History: Today will maek the peloton's 19th finish in Le Havre, with Italy's Mario Cipollini - the Lion King - winning the last time round, back in 1995.
The gap has grown to 4:20 for the four escapees. Perhaps it was the three Cat.4 climbs on today's agenda that tickled Teklehaimanot's fancy: the Eritrean won the polka-dot jersey in the Criterium du Dauphine last month - and were he to take maximum points over each of these climbs he would wear another one. Joaquim Rodriguez is the current king of the mountain with two points from his winning ascent on the Mur de Huy on Monday.
Quemeneur is really riding an offensive race. This is his third break in five days - and even before today's stage the 31-year-old was leading the classification for the number of kilometres ridden in a breakaway. The Frenchman had notched 260km by this morning - 56 ahead of his nearest rival, Jan Barta of Bora-Argon 18. Such attacking riding has not served him so well in the past: Quemeneur is still without a pro win to his name in eight years riding for Jean-Rene Bernaudeau's outfit.

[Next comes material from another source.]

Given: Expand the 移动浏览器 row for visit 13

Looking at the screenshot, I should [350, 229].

The gap is up to 2:30 for the three leaders - so this will be the day's main break. Cofidis got their man in it, while for Quemeneur it's the third time the Frenchman has featured in a break since the start of the race.
Perrig Quémeneur (Europcar) has tried his luck, taking Kenneth Van Bilsen (Cofidis) and Daniel Teklehaimanot (MTN-Qhubeka) with him. The three riders have managed to open up a small gap over the pack.

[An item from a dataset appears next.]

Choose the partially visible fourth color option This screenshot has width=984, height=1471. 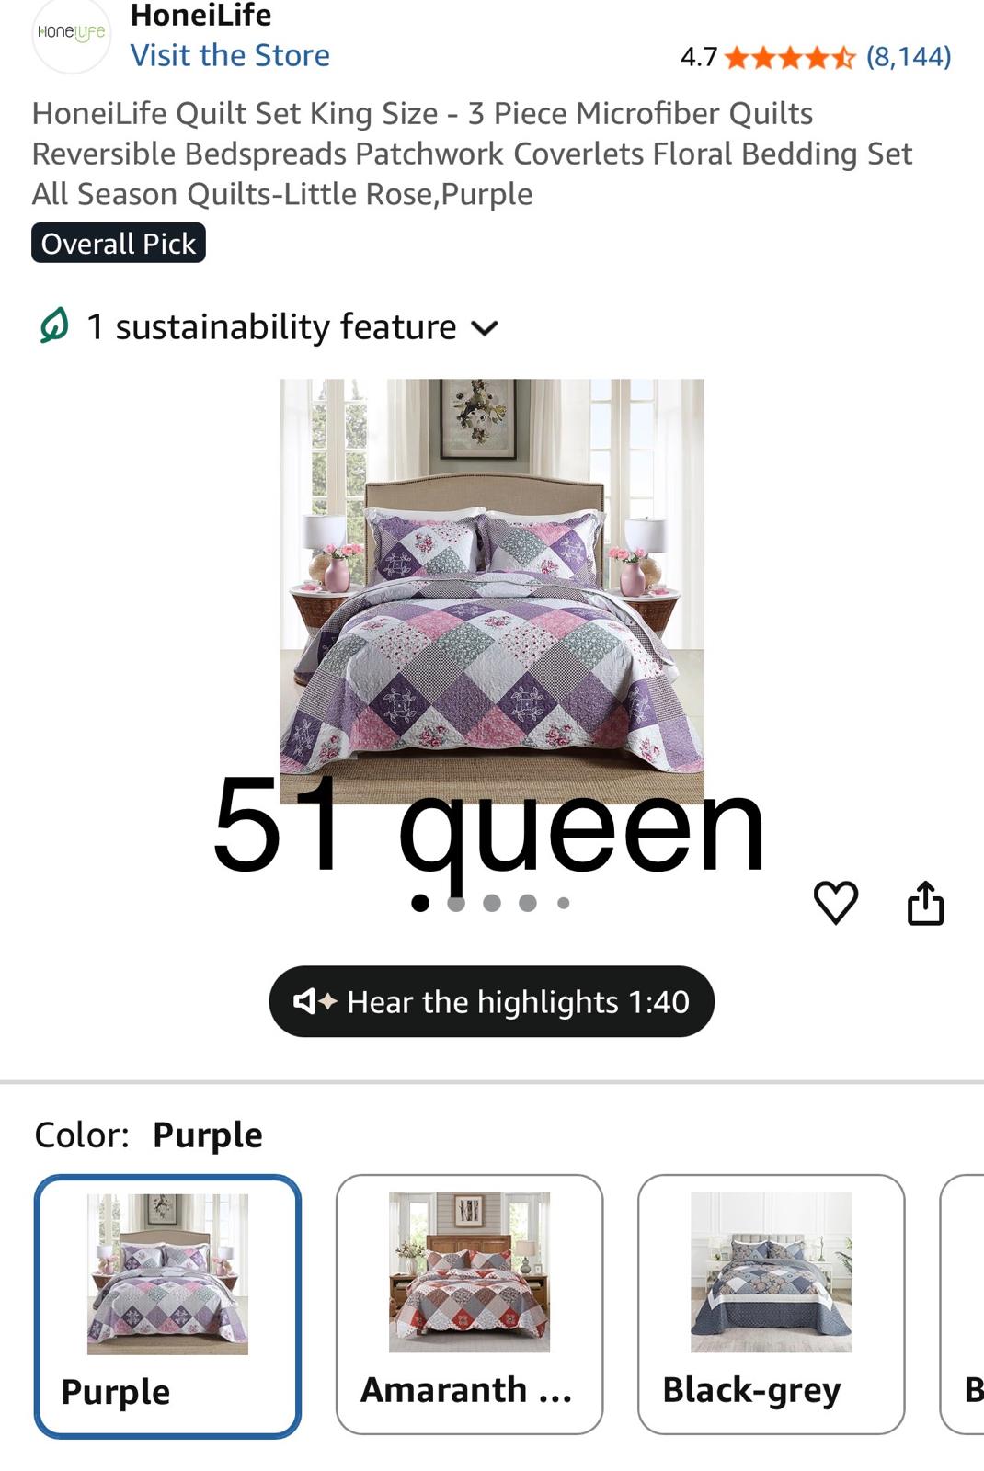coord(963,1304)
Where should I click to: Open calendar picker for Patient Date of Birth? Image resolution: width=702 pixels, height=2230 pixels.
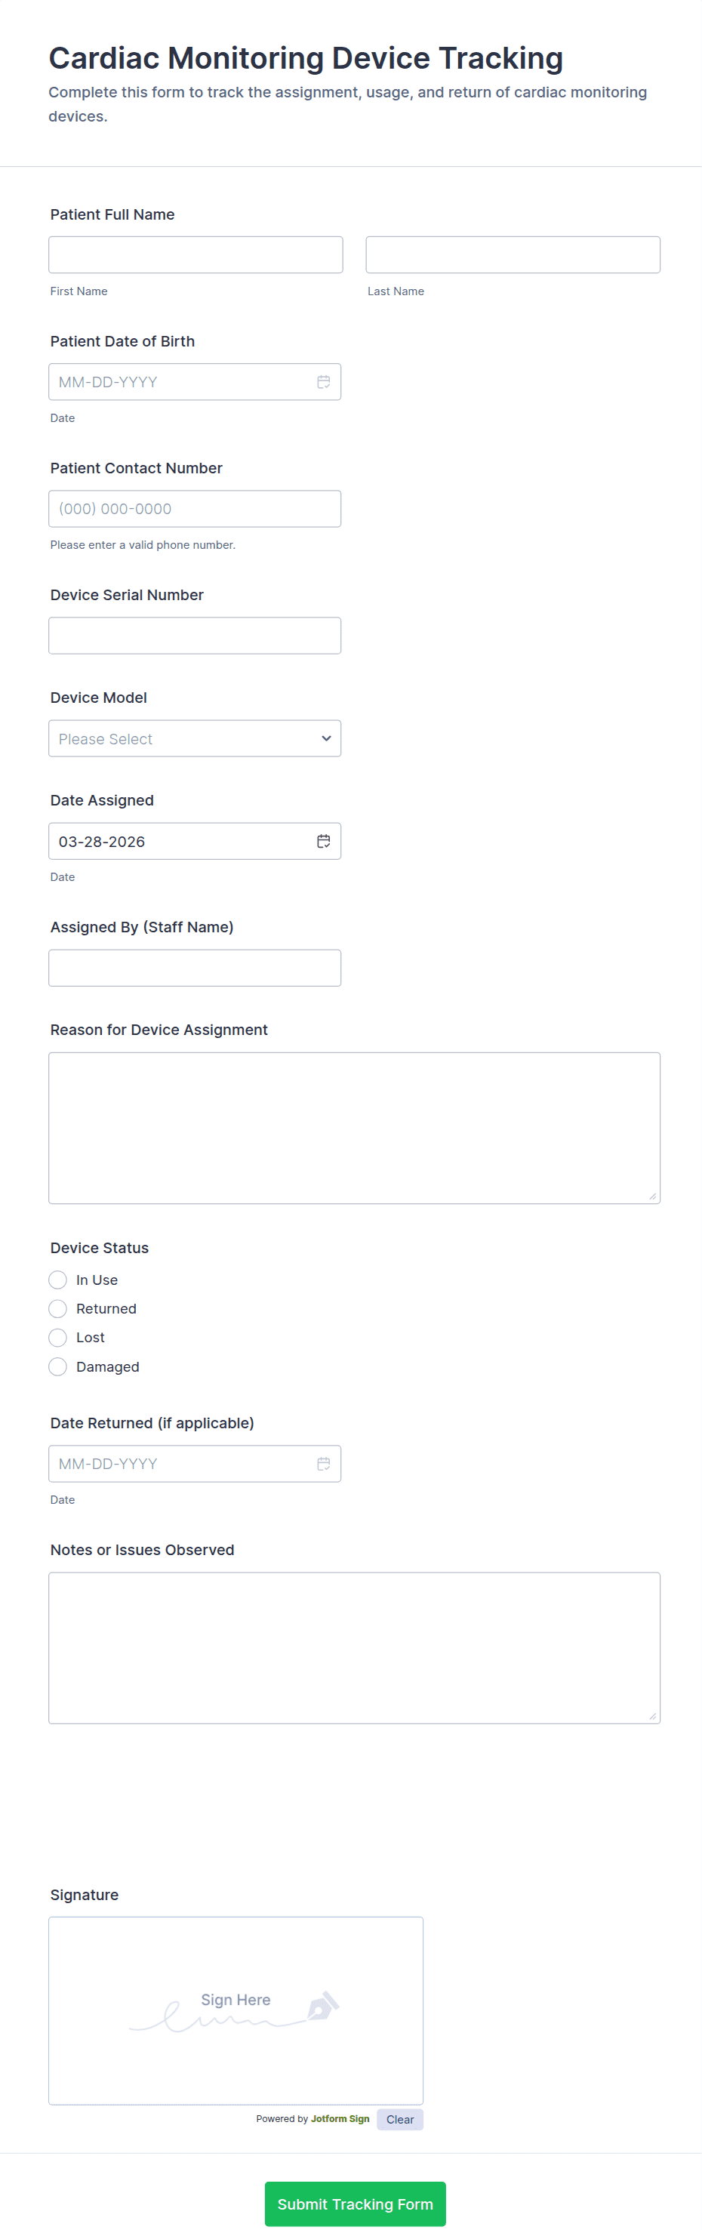click(323, 382)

Luis Angel Maté has been caught by the pack. He was clearly trying to give Cofidis a much needed morale boost after yesterday's setback - and has form at long solo breakaways - but the peloton was having nothing of it.
Puncture for Edvald Boasson Hagen of MTN-Qhubeka. The Norwegian is one of the riders who has been tipped for victory in today's uphill finish in Le Havre... and ominous start.
ATTACK: Luis Angel Maté of Cofidis bounds clear of the peloton pretty much at the outset. His team-mate Nicolas Edet did the same yesterday, before all hell broke loose when Bouhanni went down with three fellow Cofidis riders.
They're off! Stage six of the 102nd Tour de France is under way...
Following Albasini's withdrawal last night, Orica-GreenEdge were down to six riders. The Australian team already lost Daryl Impey and Simon Gerrans after that high-speed crash in stage three - and with Michael Matthews soldiering on despite cuts, bruises and two broken ribs, things are looking tricky for GreenEdge ahead of Sunday's team time trial. To make matters worse, they were tipped as favourites for that TTT too...
Two riders withdrew yesterday after a flurry of accidents in the Pas-de-Calais region of northern France. Frenchman Nacer Bouhanni (Cofidis) broke a wrist in a fall 12km from the start while New Zealander Jack Bauer (Cannondale-Garmin) broke a femur after 32km. Both riders were taken to hospital. Switzerland's Michael Albasini (Orica-GreenEdge) crashed and completed the stage with a broken arm. He will not take to the start this morning.
The remaining 188 riders are rolling through the neutral section ahead of today's start at Abbeville. After a couple of days of rain and drizzle the sun is back out. The temperature is currently 18 degrees Celsius so we should - in theory - have a cleaner day of racing. That said, winds are expected to buffet the riders when they hit the Normandy coast at Dieppe...
There was no change in the overall standings as another German, Tony Martin of Etixx-QuickStep, retained his yellow jersey. Martin leads Britain's Chris Froome (Team Sky) by 12 seconds and Amercian Tejay Van Garderen (BMC) by 25 seconds.
Yesterday, jolly green giant Andre Greipel - the Gorilla from Rostock - picked up his second win of the race with a commanding victory in stage five at Amiens. The Lotto-Soudal rider extended his lead in the green jersey competition in a day marred by crashes galore and large splits in the peloton after crosswinds caused chaos.
Hello and welcome to live coverage of stage six of the Tour de France - a 191.5km rolling ride along the Normandy coast from Abbeville to Le Havre.